Record excerpts START
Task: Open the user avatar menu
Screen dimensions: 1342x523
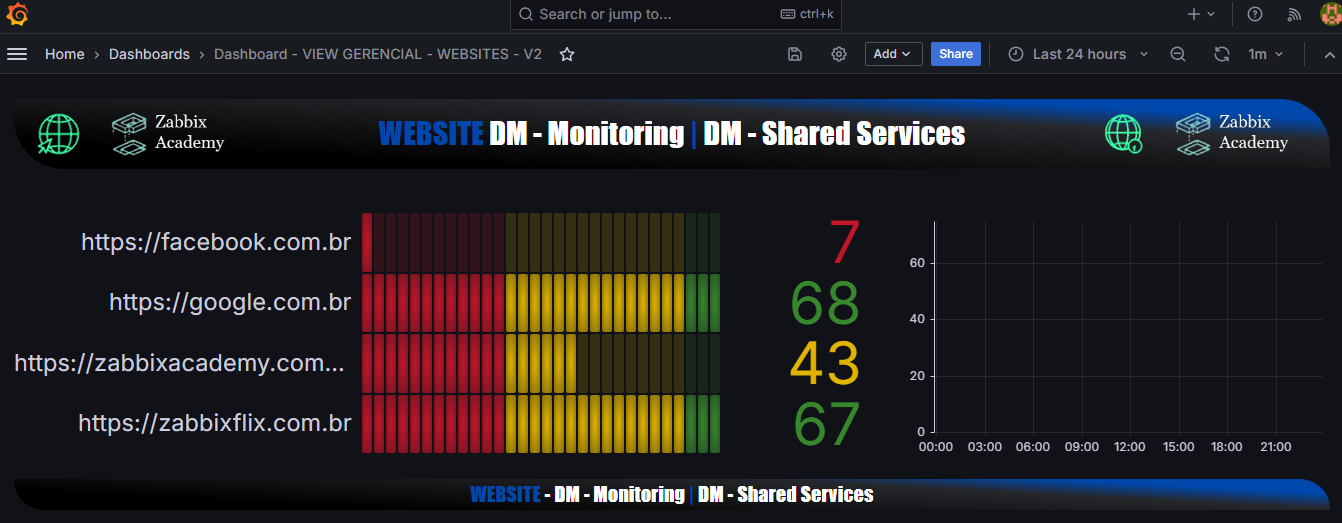Action: (x=1331, y=14)
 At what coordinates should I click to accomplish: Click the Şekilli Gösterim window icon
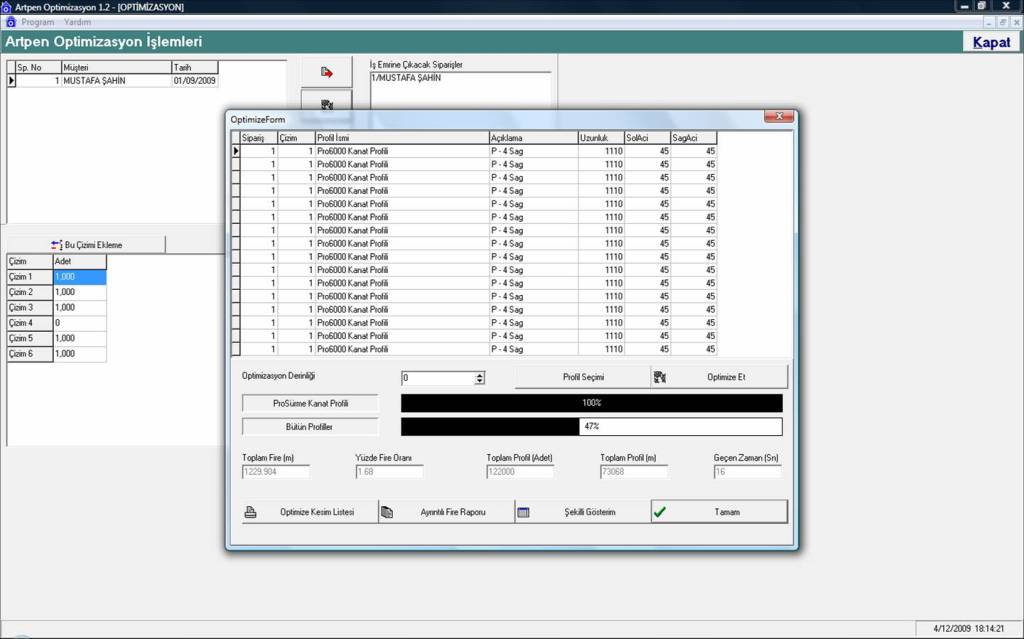[x=523, y=511]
Record excerpts END
What to work on: From the material above, copy everything exactly but the pictures.

Solution to the problem:
Task: Open the user avatar menu
Screen dimensions: 1342x523
Action: (x=1331, y=14)
 At what coordinates should I click to accomplish: Click the Şekilli Gösterim window icon
[x=523, y=511]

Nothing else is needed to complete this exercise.